Il Consiglio di Amministrazione vede, come è noto, una minuscola presenza di lavoratori. I fondi destinati al personale, naturalmente, sono sempre ben poca cosa, una miseria in confronto, per esempio, ai soldi destinati ai docenti e alla dirigenza. Quest’anno, per esempio, sono stati pagati gli aggiornamenti stipendiali alla docenza senza avere nemmeno il previsto DPCM che fissi la percentuale dovuta.
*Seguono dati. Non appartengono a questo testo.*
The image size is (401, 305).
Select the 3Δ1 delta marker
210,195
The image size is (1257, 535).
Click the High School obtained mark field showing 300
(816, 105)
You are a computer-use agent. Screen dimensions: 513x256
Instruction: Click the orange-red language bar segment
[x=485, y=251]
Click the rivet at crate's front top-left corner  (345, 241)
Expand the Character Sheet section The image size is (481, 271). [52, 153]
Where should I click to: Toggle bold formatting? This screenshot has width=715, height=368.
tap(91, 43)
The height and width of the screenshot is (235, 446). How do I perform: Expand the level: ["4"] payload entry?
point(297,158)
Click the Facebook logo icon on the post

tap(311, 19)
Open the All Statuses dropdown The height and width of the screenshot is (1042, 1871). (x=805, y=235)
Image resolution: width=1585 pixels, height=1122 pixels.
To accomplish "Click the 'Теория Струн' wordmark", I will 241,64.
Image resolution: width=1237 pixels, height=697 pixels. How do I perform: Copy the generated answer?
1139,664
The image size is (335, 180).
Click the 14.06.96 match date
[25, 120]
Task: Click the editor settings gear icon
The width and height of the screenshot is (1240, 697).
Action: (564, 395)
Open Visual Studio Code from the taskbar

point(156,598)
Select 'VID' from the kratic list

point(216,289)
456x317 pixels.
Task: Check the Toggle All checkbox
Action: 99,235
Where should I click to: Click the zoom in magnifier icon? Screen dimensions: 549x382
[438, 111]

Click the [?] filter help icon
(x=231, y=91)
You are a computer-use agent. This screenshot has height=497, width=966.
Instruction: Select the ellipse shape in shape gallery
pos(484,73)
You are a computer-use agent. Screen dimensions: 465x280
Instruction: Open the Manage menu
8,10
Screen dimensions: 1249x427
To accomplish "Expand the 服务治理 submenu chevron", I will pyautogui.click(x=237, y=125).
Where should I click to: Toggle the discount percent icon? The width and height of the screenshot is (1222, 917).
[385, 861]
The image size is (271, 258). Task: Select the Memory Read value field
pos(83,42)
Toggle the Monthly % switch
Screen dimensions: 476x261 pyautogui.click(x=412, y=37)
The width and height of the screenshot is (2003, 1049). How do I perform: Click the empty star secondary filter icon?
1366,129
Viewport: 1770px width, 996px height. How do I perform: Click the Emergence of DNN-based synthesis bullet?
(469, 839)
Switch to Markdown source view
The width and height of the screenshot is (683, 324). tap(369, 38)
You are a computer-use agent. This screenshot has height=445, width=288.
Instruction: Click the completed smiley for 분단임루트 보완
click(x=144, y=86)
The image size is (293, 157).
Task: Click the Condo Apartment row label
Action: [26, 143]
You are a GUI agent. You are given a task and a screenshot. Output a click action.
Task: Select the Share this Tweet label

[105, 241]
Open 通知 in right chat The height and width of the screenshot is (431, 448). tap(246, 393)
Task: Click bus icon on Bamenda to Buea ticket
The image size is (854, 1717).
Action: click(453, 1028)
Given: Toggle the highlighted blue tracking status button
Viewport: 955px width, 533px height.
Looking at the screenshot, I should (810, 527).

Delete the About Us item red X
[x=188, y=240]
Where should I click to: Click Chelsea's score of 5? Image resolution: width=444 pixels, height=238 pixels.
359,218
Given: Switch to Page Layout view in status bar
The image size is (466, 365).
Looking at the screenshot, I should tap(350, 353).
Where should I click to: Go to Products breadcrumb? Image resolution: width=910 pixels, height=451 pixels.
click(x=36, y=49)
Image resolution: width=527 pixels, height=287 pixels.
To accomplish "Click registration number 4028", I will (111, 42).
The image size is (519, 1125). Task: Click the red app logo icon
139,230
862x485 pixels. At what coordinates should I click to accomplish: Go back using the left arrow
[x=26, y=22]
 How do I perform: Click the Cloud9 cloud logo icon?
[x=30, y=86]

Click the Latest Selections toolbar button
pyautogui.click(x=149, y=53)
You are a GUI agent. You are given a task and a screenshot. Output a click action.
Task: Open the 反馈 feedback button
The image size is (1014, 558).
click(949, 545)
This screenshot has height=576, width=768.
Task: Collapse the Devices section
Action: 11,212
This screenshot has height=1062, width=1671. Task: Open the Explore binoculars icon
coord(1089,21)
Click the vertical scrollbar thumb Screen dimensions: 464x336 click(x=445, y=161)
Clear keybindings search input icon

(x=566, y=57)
Si è inoltre proceduto a ‘’rivalutare’’ gli emolumenti dei dirigenti.

Il rischio molto concreto è che anche oggi, in presenza di un consistente avanzo, nemmeno le briciole vengano destinate al personale tecnico amministrativo.

Riteniamo invece di avere non solo pieno diritto nel rivendicare un forte impegno di spesa, ma di viverne pure la drammatica necessità: i lavoratori dell’ateneo NON possono rassegnarsi a continuare a perdere potere d’acquisto, il contratto 2000-2001 è scaduto ma non viene rinnovato, il nostro salario accessorio cresce solo nella sua componente variabile, data solo ad alcuni (indennità).

Percepiamo un salario sempre più inadeguato a vivere decorosamente in una città come Milano e ci confrontiamo con una dirigenza e dei docenti per i quali NON valgono mai quell’inflazione programmata e quei vincoli contrattuali (sic !) che vengono sempre opposti alle nostre richieste.

Troviamoci tutti in atrio, in via Festa del Perdono 7, in Assemblea Generale

martedì 25 giugno (dalle ore 15 alle 16)

per formare una delegazione che vada in Consiglio di Amministrazione a chiedere un impegno preciso sulla destinazione di una quota consistente dell’avanzo di bilancio per il salario del personale.

In particolare chiediamo:

· la progressione orizzontale per tutti i dipendenti che ne abbiano maturato i requisiti

· un forte investimento su salario accessorio e convenzioni sociali (per esempio per sanità e trasporti)

E’ importante la partecipazione del maggior numero possibile di lavoratori: solo con una forte e incisiva partecipazione potremo riuscire a ottenere quanto chiediamo.

Ricordiamo che la partecipazione a questa assemblea-presidio, come le altre, è un diritto per tutti, e sarà coperta col monte ore per assemblee.